Other parts of the data centre financing market seem to be maintaining pace. Applied Digital, through special purpose vehicle APLD ComputeCo, this month sold a US$2.15bn 144A/Reg S bond deal that will fund the development and construction of the 200MW Polaris Forge 2 data centre in Harwood, North Dakota. 

Goldman Sachs, Citizens, Mizuho, and Nomura were the joint bookrunners on the five-year NC2 senior secured notes. The bonds were priced at US$98 with a 7.232% coupon to yield 6.75%. They opened with price talk in the 7.25%–7.5% range, before launching with a 6.75% yield. Fitch/Moody’s rated the deal BB–/Ba3. The notes come with an equity call back up to 40% at 106.75% until March 15 2028. 

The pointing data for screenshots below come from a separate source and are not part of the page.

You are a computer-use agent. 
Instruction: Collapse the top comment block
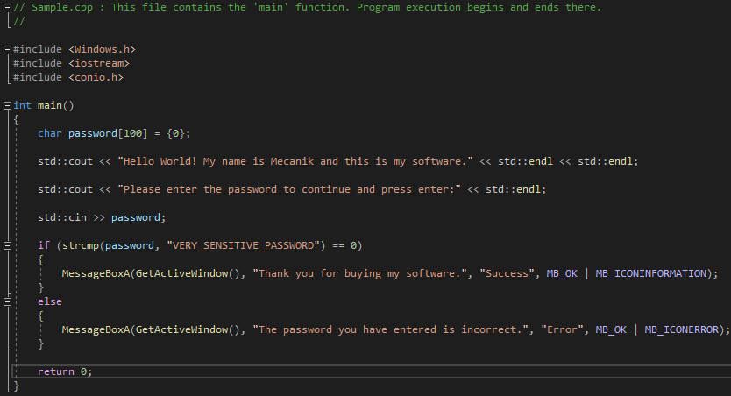click(x=8, y=8)
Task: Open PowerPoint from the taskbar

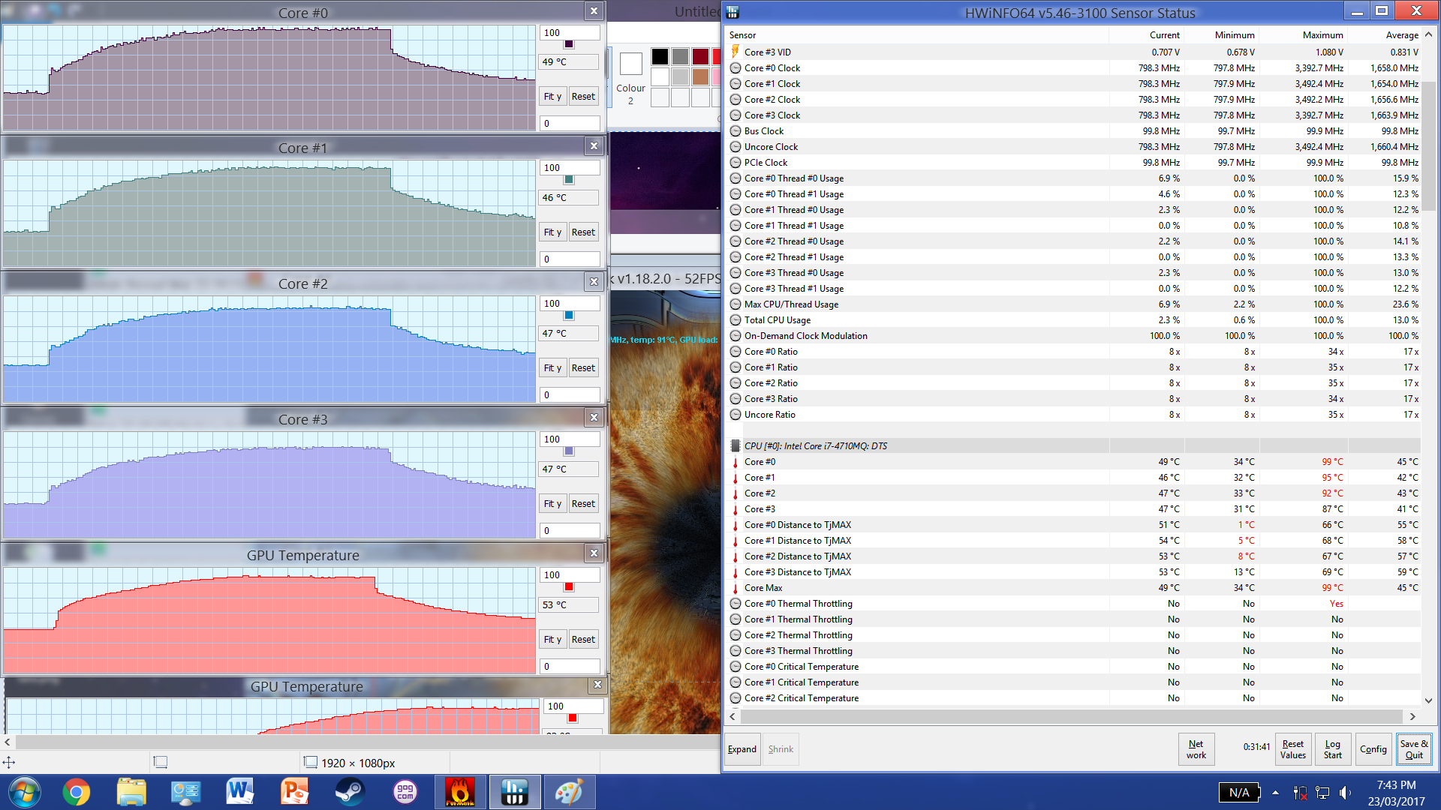Action: coord(294,792)
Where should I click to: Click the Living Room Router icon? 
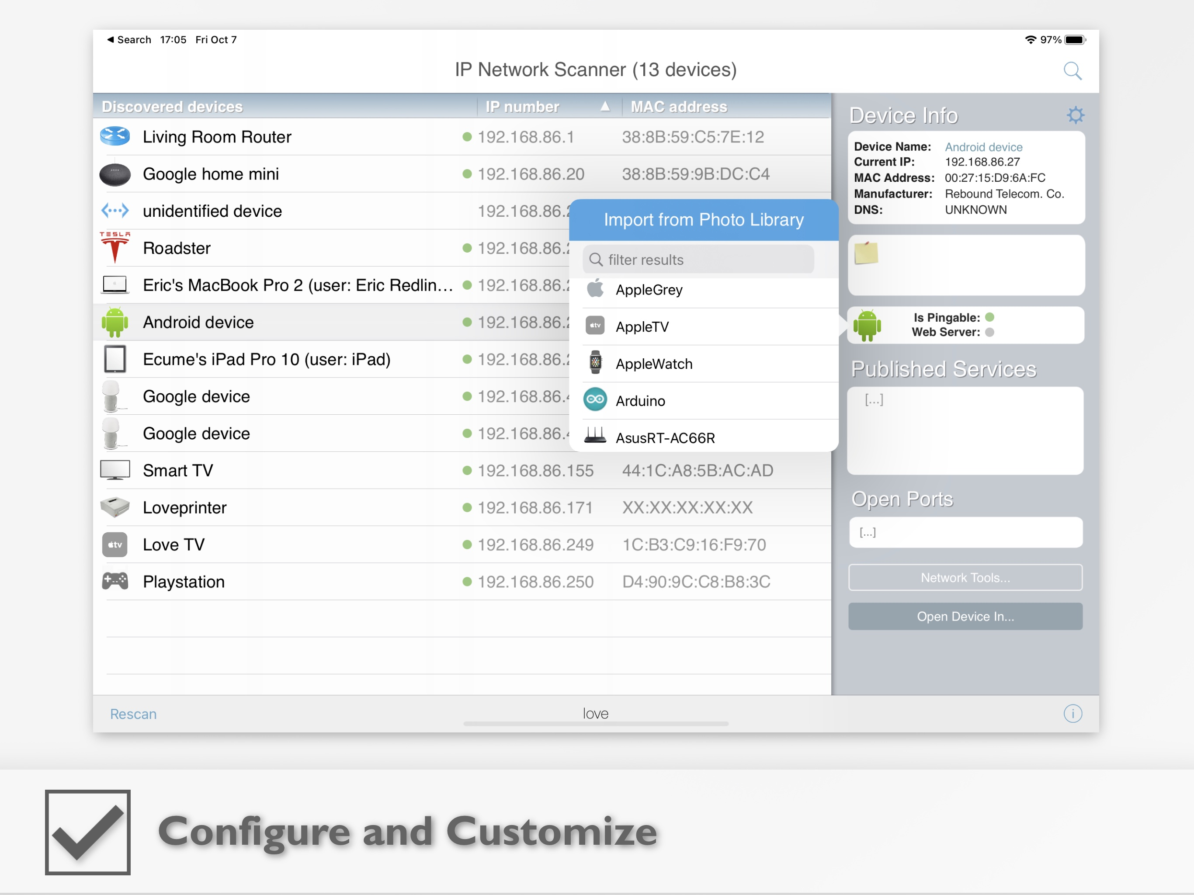(x=115, y=137)
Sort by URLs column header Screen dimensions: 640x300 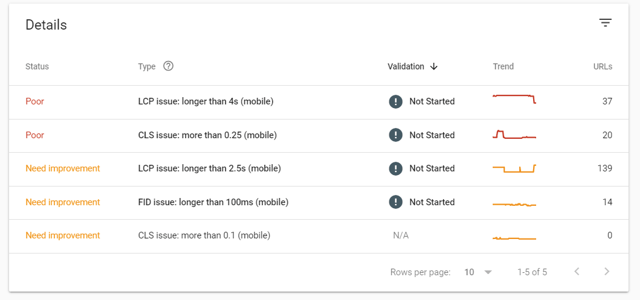(x=603, y=66)
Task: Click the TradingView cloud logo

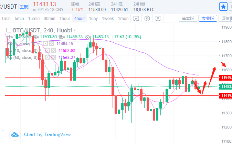Action: click(14, 134)
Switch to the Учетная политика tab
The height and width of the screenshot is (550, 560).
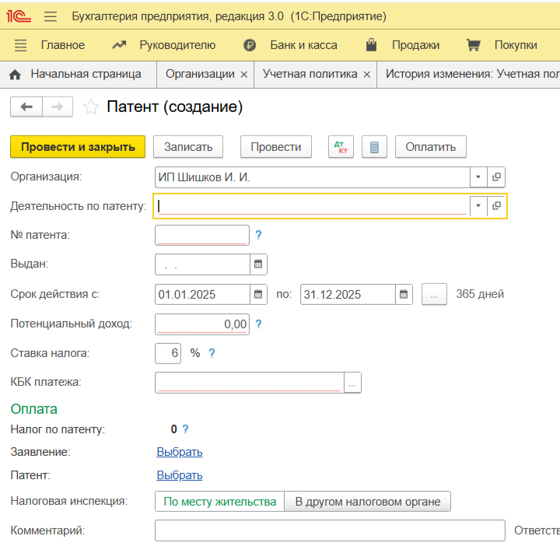coord(310,75)
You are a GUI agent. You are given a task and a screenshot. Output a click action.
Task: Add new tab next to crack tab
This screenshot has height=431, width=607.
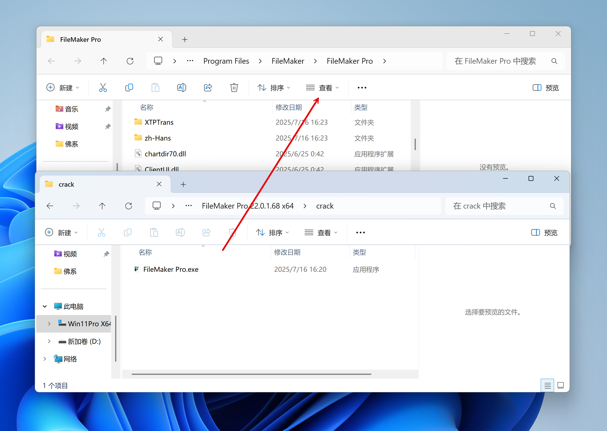pos(183,184)
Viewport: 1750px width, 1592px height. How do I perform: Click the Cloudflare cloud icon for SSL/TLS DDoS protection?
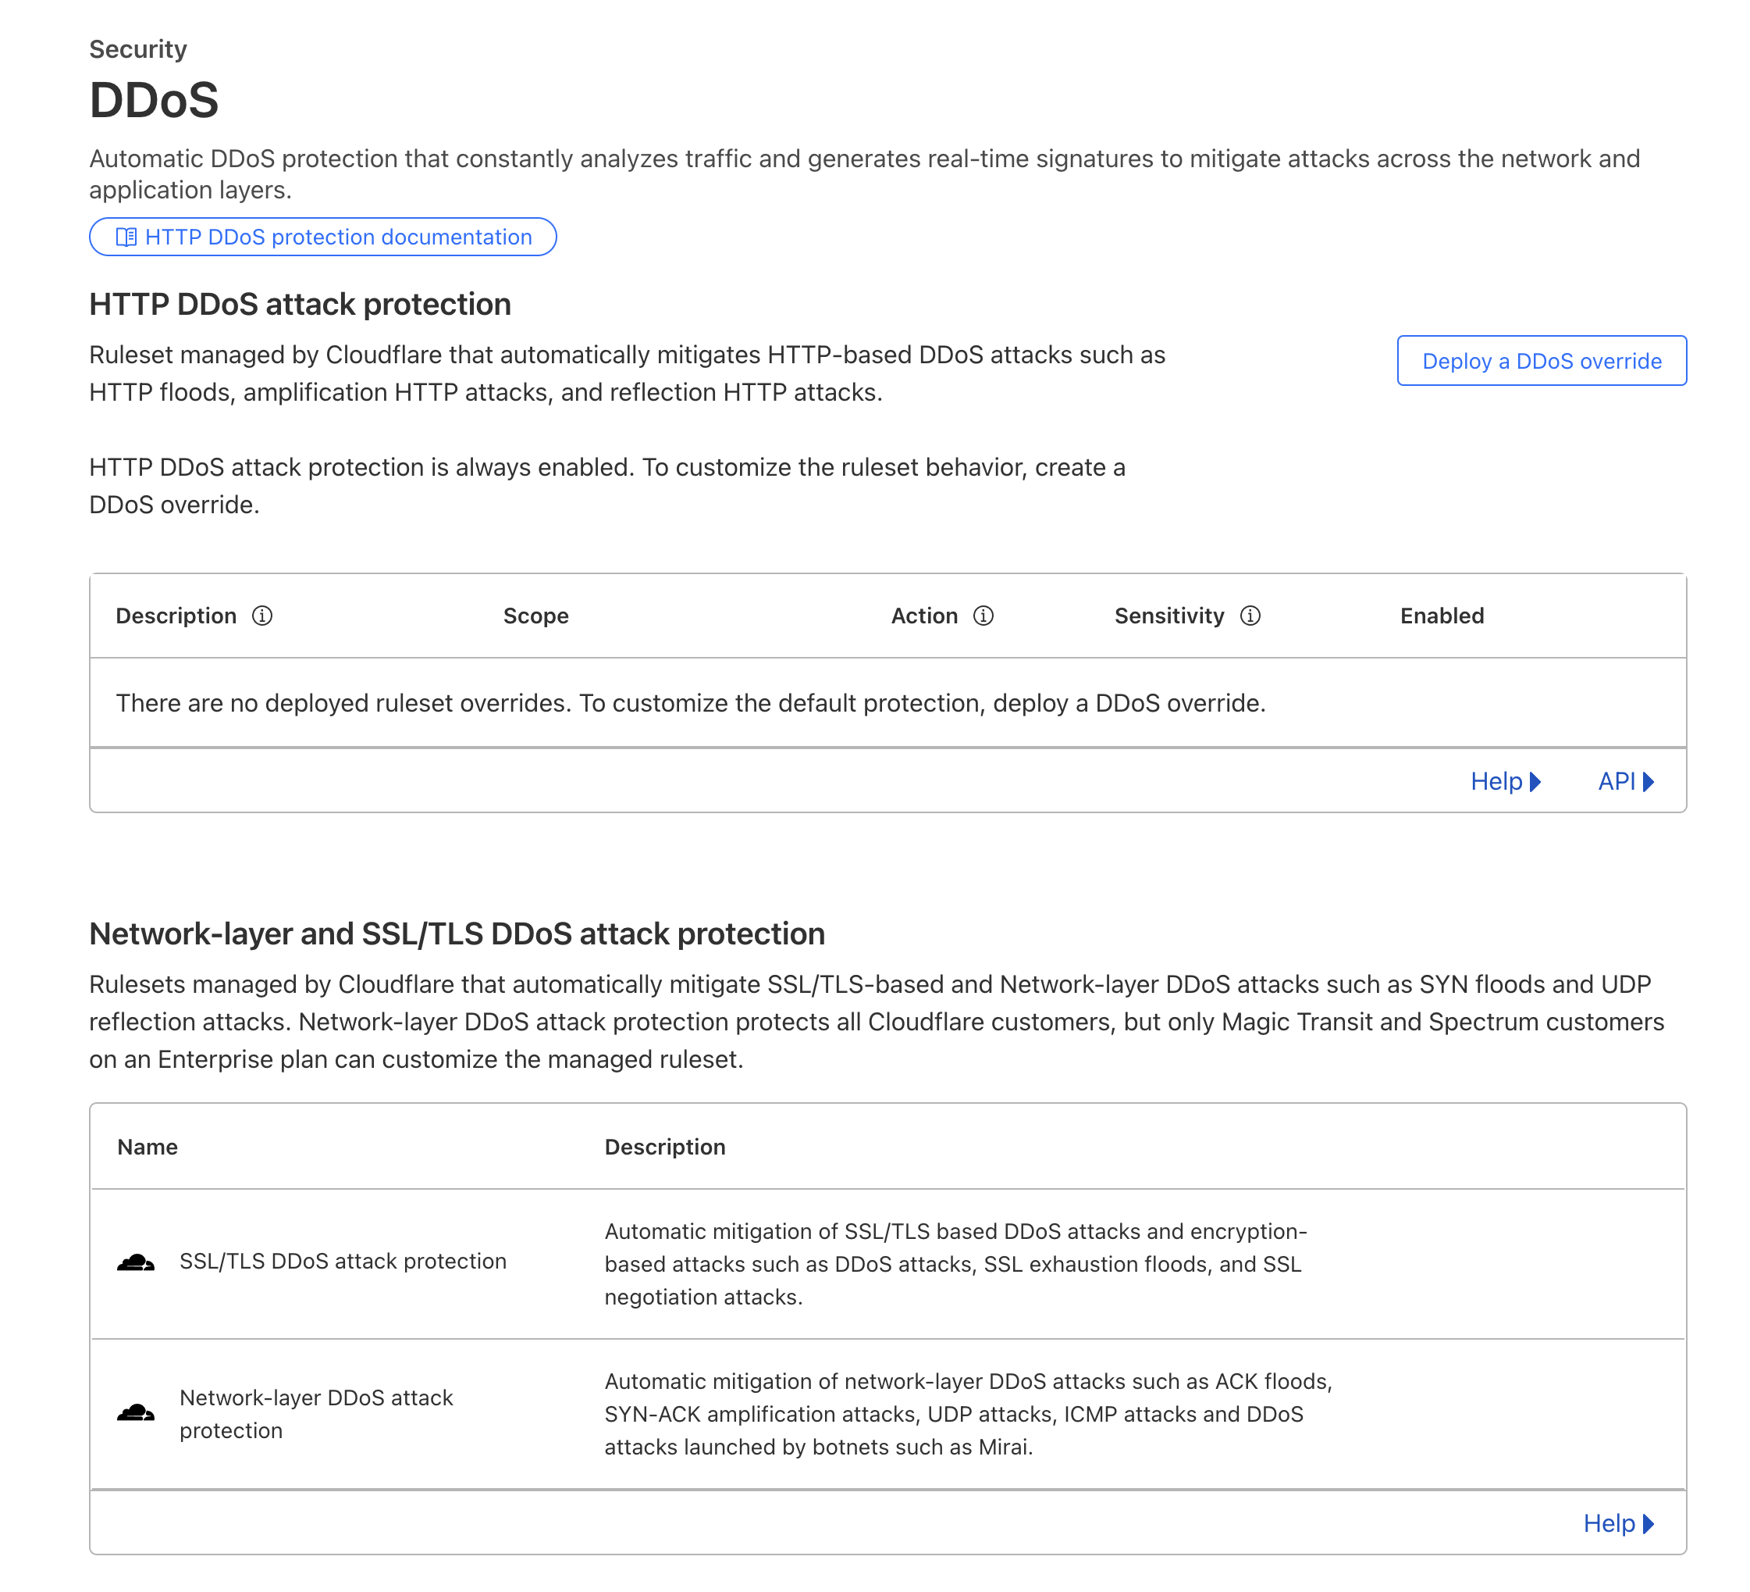135,1262
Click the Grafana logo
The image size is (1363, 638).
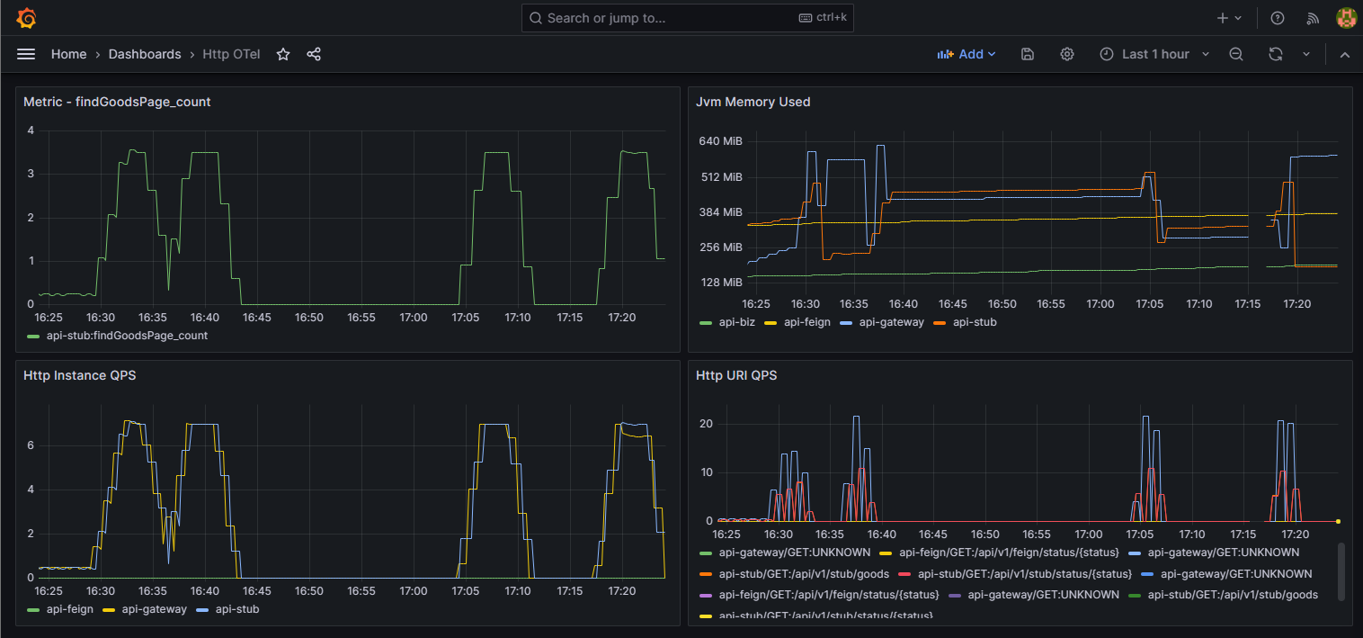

The same company sold a US$2.35bn 5NC2 senior secured green note issue with a 9.25% coupon at US$97 to yield 10.015% just last November through Morgan Stanley and JP Morgan to repay bank debt. 

Applied Digital started construction on the US$3bn Polaris Forge 2 scheme in September 2025. The cashflows are fully contracted via a 15-year lease with an Oracle subsidiary. “The cashflows during the 15-year initial lease term are sufficient to repay the debt, eliminating renewal risk,” Fitch said. 

The notes are secured by a first-priority lien on all project assets, contracts, and cashflows, Fitch said, except interconnection capacity above 50MW for Polaris Forge 2 and related revenues. A debt service reserve account, funded at closing, covers six months of debt service.